COVID-19 continued to impact mortgage performance in May. CoreLogic said the number of loans in each stage of delinquency, with the exception of those in foreclosure, grew in May, the second straight month that early-stage (loans 30 to 59 days past due) and adverse (loans 60 to 89 days past due) delinquencies were up on an annual basis. The company's monthly Loan Performance Insights report, notes year-over-year increases in overall delinquencies in all 50 states with the geography of the increases highly correlated with the pandemic's impact.
The national foreclosure rate, which includes all post due loans including those in foreclosure, more than doubled compared to May 2019, rising from 3.6 percent to 7.3 percent of all mortgages. Early stage delinquencies increased from 1.7 percent a year earlier to 3.0 percent and adverse delinquencies jumped from 0.6 percent to 2.8 percent.
May marked the third month since the first COVID-19 cases began to spread and serious delinquencies were affected for the first time. Loans that were 90 days or more past due, including those in foreclosure posted the first year-over-year increase since November 2010, ticking up from 1.3 percent in May 2019 to 1.5 percent. CoreLogic said 75 percent of metropolitan areas saw growth in the serious delinquency rate.
With a foreclosure moratorium in affect, the foreclosure inventory (loans in process of foreclosure) dipped to 0.3 percent from 0.4 percent. It was the second month in a row that the foreclosure rate marked a new post-1999 low.
The transition rate, which measures the share of mortgages that moved from current in April to past due in May was 2.2 percent compared to 0.8 percent the prior year. By comparison, in January 2007 - just before the start of the financial crisis - the current- to 30-day transition rate was 1.2 percent and peaked in November 2008 at 2 percent.

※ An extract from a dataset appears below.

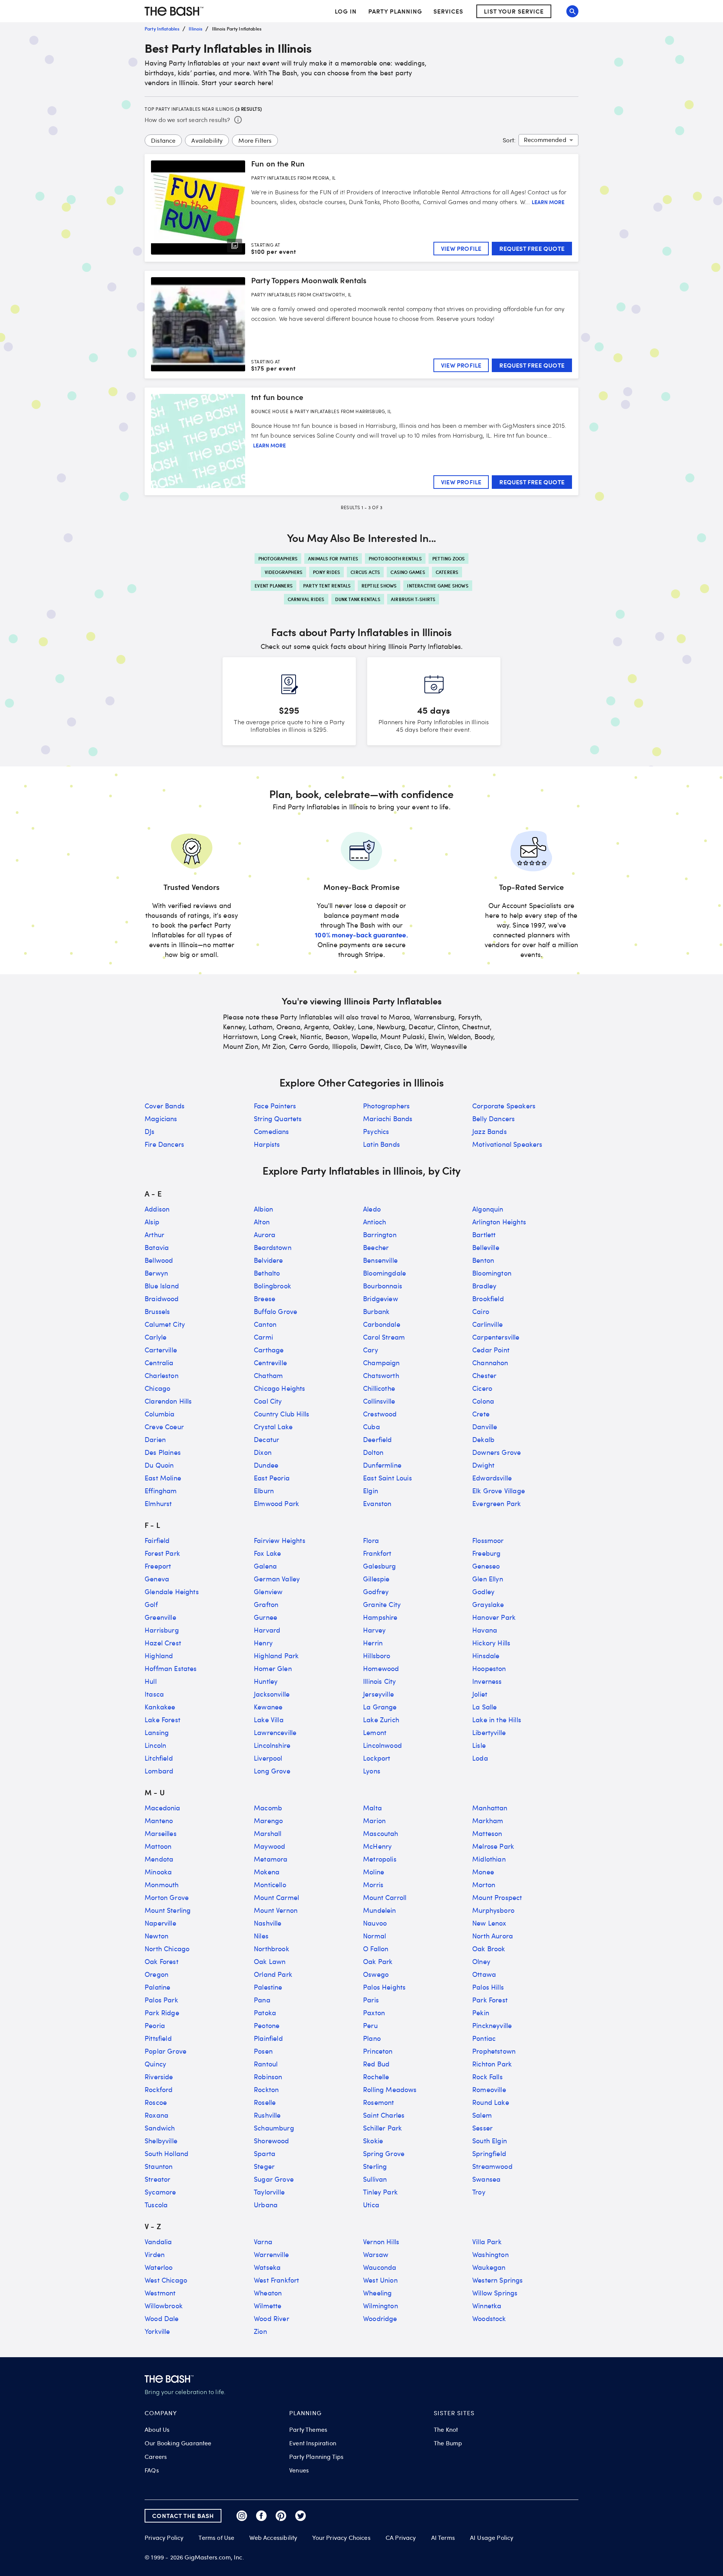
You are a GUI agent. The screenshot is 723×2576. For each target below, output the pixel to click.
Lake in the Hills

The shift in loan performance in recent months is virtually unprecedented. Prior to the pandemic, overall delinquencies had declined for 27 straight months and the national unemployment rate had spent several months at an all-time low. However, by May 2020, just two months after COVID-19 was declared a global pandemic, U.S. unemployment surged past 13 percent. This left more than 4 million homeowners, who hold more than 8 percent of all mortgages, little choice but to enter a COVID-19 mortgage forbearance program.
"The national unemployment rate soared from a 50-year low in February 2020, to an 80-year high in April," said Dr. Frank Nothaft, chief economist at CoreLogic. "With the sudden loss of income, many homeowners are struggling to stay on top of their mortgage loans, resulting in a jump in non-payment."
Absent further government programs and support, CoreLogic forecasts the U.S. serious delinquency rate will quadruple by the end of 2021, pushing 3 million homeowners into serious delinquency.
"Government and industry relief programs have helped to cushion the initial financial blow of the pandemic for millions of U.S. homeowners," said Frank Martell, president and CEO of CoreLogic. "COVID-19 and the resulting pressures continue to influence the economic activity of many households. Barring additional intervention from the Federal and State governments, we are likely to see meaningful spikes in delinquencies over the short to medium term."
All states logged increases in overall delinquency rates in May from a year earlier. New Jersey and Nevada, both hot spots for the virus, experienced the largest overall delinquency gains, each were up 6.4 percentage-point from the previous May. New York again remained atop the list with a 6.1 percentage-point increase, while Florida experienced a gain of 5.8 percentage points.
On the metro level, nearly every U.S. metropolitan area posted at least a small annual increase in their overall delinquency rate, with tourism destinations such as Miami (up 9.2 percentage points), and Kahului, Hawaii (up 8.8 percentage points), posting two of the largest increases. Odessa, Texas, with a local economy strongly tied to the oil industry, posted an annual gain of 9 percentage points. Odessa also tied with Laredo for the largest increase in serious delinquencies, each were up 1.1 percentage points.